A 2008 study published by the Journal of Alternative and Complementary Medicine found that a five-minute hand massage significantly lowers stress levels. Although this study focused on stress release for cancer patients, everyone can benefit from stress reduction through the power of touch. In fact, the Touch Research Institute at the University of Miami School of Medicine found that massage therapy affects the body's biochemistry, relieving depression and anxiety.
Spending time around animals is a relaxing and therapeutic way to reduce blood sugar and de-stress after a long day.
Eric Yarnell, ND, professor of botanical medicine at Bastyr University, recommends herbal tea as a great stress reducer. Try catnip, lemon balm, skullcap, passionflower, hops, or valerian. If you're not a fan of herbal tea, try some honey-infused black tea or green tea.
Researchers at the University of North Carolina at Chapel Hill discovered that people who held hands for 10 minutes followed by a quick hug before going on stage to deliver a speech had lower blood pressure and heart rate than those who didn't. Next time you feel stressed, take a few minutes and hug it out.

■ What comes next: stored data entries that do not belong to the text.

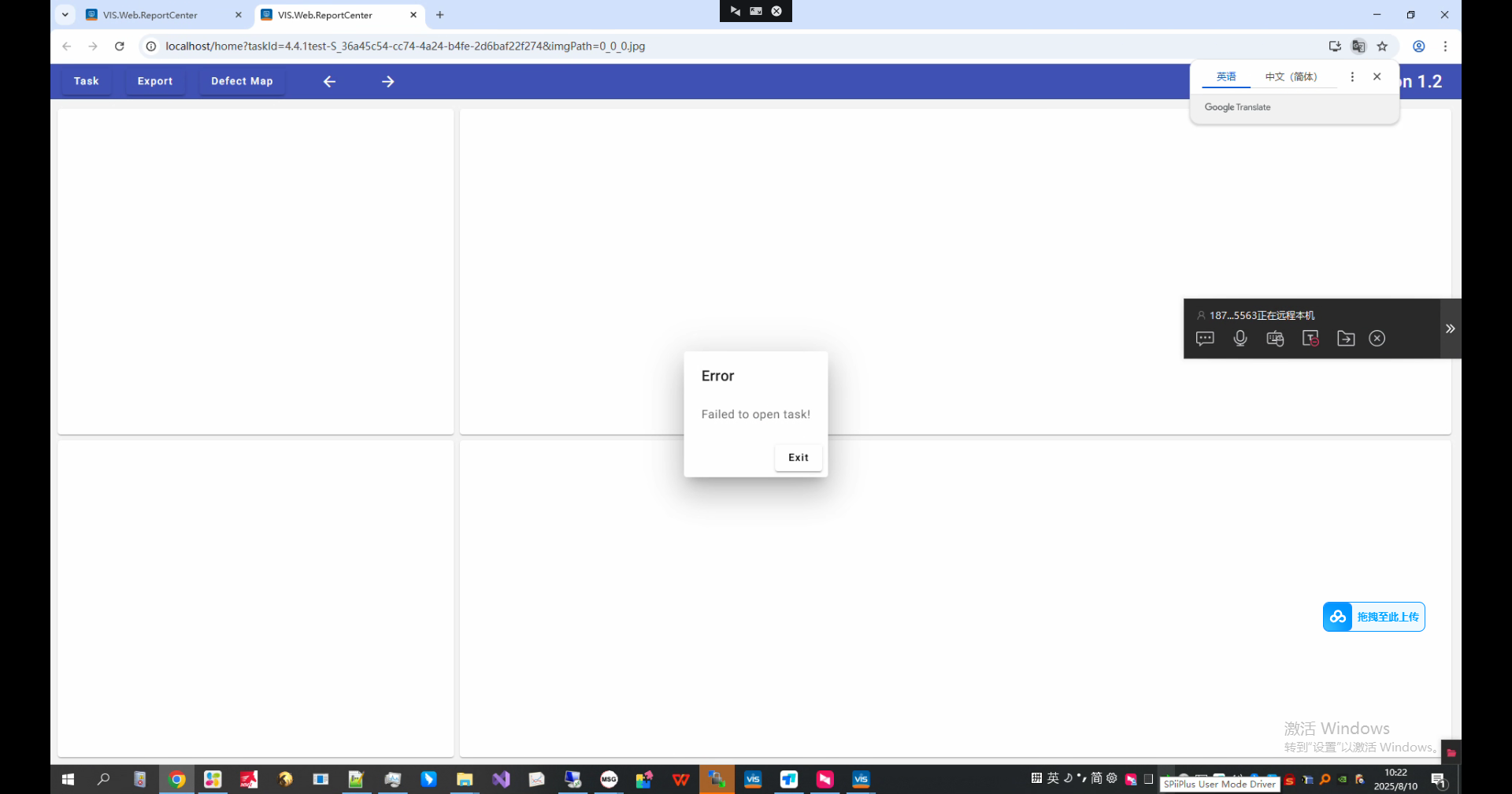Open file transfer folder icon in remote panel
This screenshot has height=794, width=1512.
1346,339
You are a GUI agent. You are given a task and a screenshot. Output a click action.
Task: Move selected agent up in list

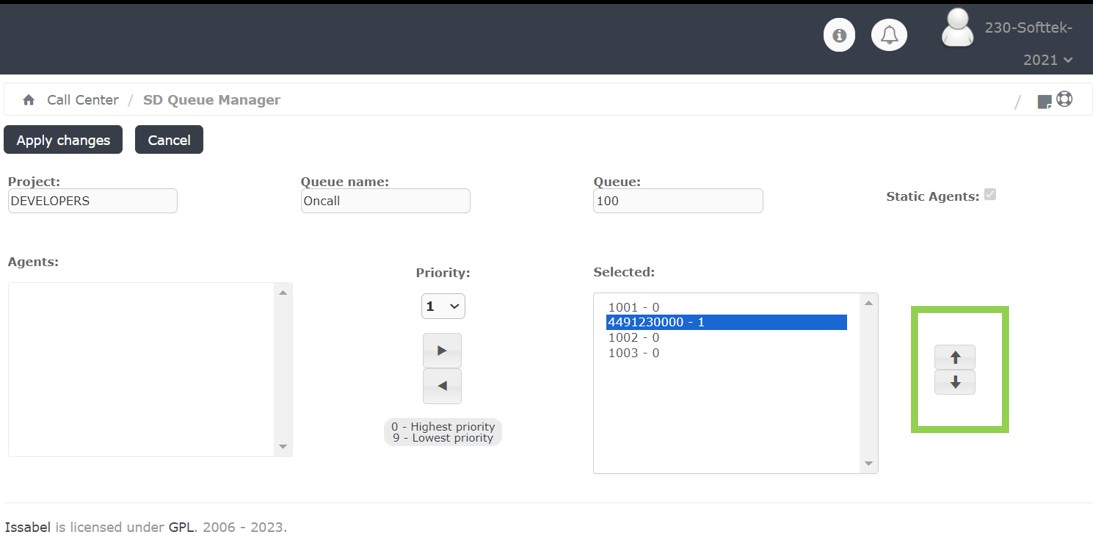(x=954, y=357)
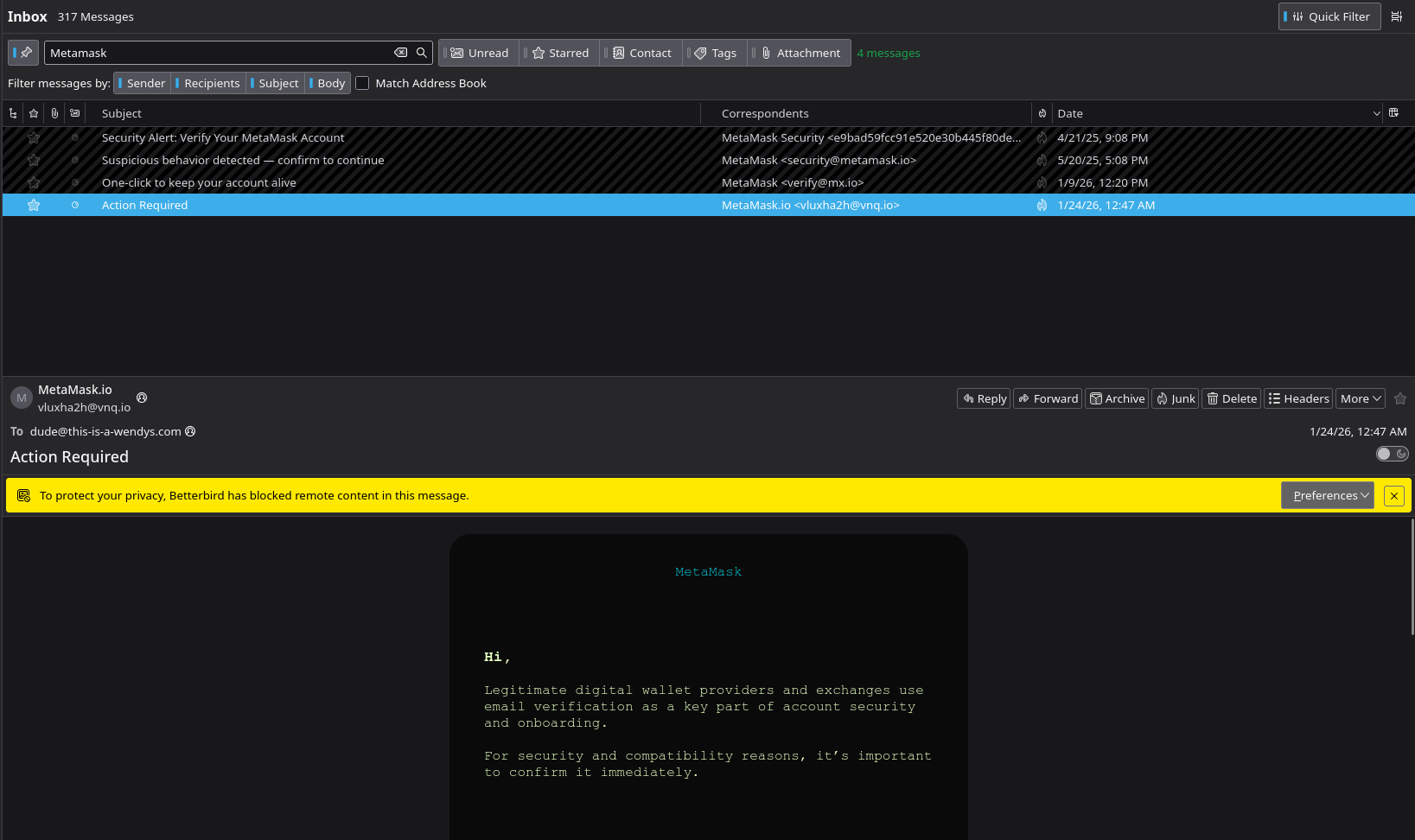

Nancy M. Watson, PhD, RN, author of a study from the University of Rochester, says that people of all ages can benefit from gently swaying. Even if you don't have a rocking chair, you can still mimic the back-and-forth motion and enjoy similar benefits.
A study from Appalachian State University found that participants who had better posture due to Pilates practice reported increased confidence and relaxation. You don't have to attend a Pilates class every day to reap the same benefits. Taking a few minutes to notice and improve your posture throughout the day can improve your feelings.